Luckily, a few things from the Mpls Era have stayed with me, such as:
- How, when driving over the Hennepin Ave bridge to St. Anthony Main in the early evening, the orangish glow from the setting sun and the Steely Dan blasting from the car stereo made me look 15% more attractive than I actually am
- That time I caught a Police concert and a Prince concert in the same week
- Memorial Day of 2007, which was spent cruising around Like Minnetonka at the the helm of a pontoon boat, blasting “Play Deep” by The Outfield.
But the main thing about Minneapolis that I will surely never forget is the heavenly taste of Hamm’s, most likely the greatest beer I have, or will ever, drink in my entire life.
I came across Hamm’s during my first visit to a Minnesotan liquor store. Now, I am pretty openminded and easygoing when it comes to the beer that I drink, which some may find surprising considering how much of a fucking dick I tend to be when the conversation drifts to something like musical tastes or the superiority of a city’s sports teams.
But I’m actually a simple man, really. I like my beer how I like my women: domestic and regular bodied. I don’t mind drinking out of cans, and for a variety of reasons, I don’t really see the point of buying anything but swill for use in the privacy of your own home; as many cans of cheap, utilitarian, multitasking swill as you can fit in the designated beer section of your fridge.
When I have guests over, I don’t have to worry about hiding the good beer or making them wonder what they are “allowed to take” when they serve themselves. And although the brands have varied over time and been adapted to what is readily available as I’ve traveled around the country, the sentiment has remained the same. You’ll have what I’m having, friend: A 12 ounce can of refreshing, easy finishing American Bronson. It is what I drink after work. It is what I drink with dinner. It is what I drink during a game of caps. And, here in New Orleans, it is what I drink on my way to the bar.
But back to that fateful day up north. I cruised down Lyndale Ave and wandered into the first liquor store I saw, looking for nothing in particular. I figured Old Style (my former beer of choice) would not likely be available outside the greater Chicagoland area, so I was content on walking out with a case of High Life or something similar.

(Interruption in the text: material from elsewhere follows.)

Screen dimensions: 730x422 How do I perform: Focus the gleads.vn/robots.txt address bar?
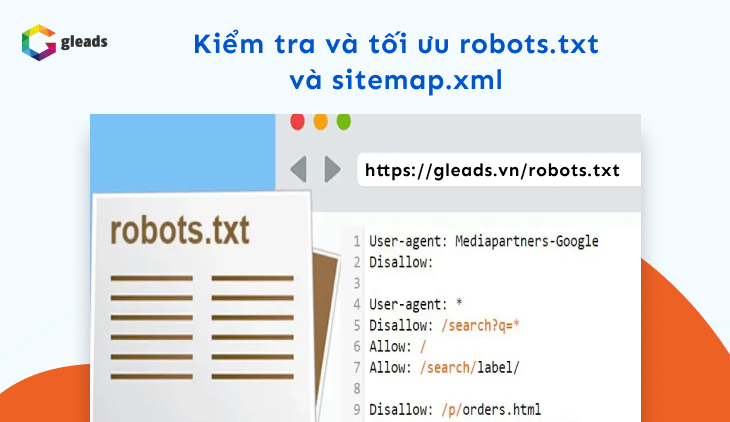click(x=492, y=170)
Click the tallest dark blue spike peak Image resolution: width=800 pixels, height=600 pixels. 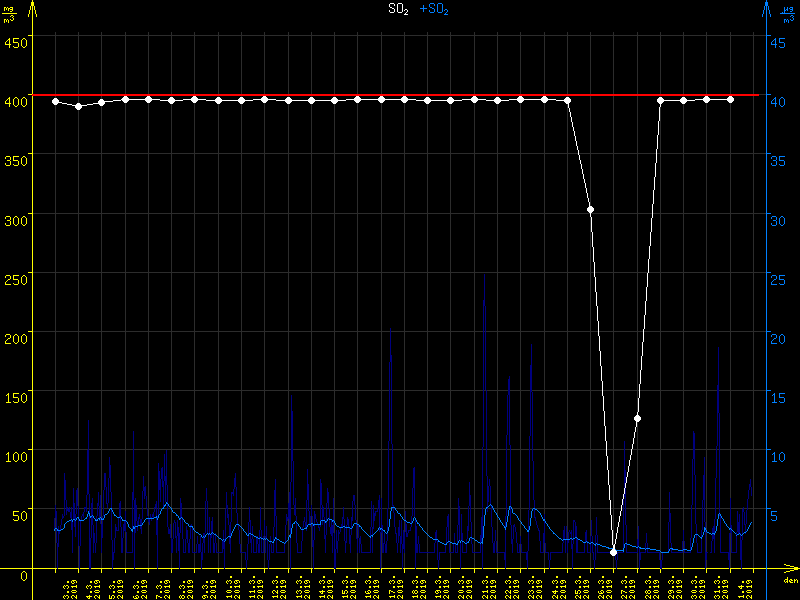click(485, 274)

Then, the lovely baby blue hue of the row of Hamm’s 30 packs caught my eye. I gladly forked over the $14.17 asking price and headed back home. I am not sure what it was that got me hooked. Maybe it was the beauty of the can or the slightly-higher-than-average alcohol content. Maybe I felt honored to be drinking a legacy brand that had somehow not yet, to my knowledge, been ironically featured as the special at some club’s “80’s Night.”
It was probably the fact that, along with Charles Shaw Shiraz, it sired all my booze-soaked adventures in the Twin Cities, adventures that made the time I spent working at a shitty job in a sterile, soulless town unforgettable.
Thanks for the memories, Hamm’s.

[...] real reason I would like a Trader Joe’s in my zip code involves my previously noted love of Charles Shaw wine. The last time I needed to re-up I had to shuttle nine cases of the stuff back from Chicago [...]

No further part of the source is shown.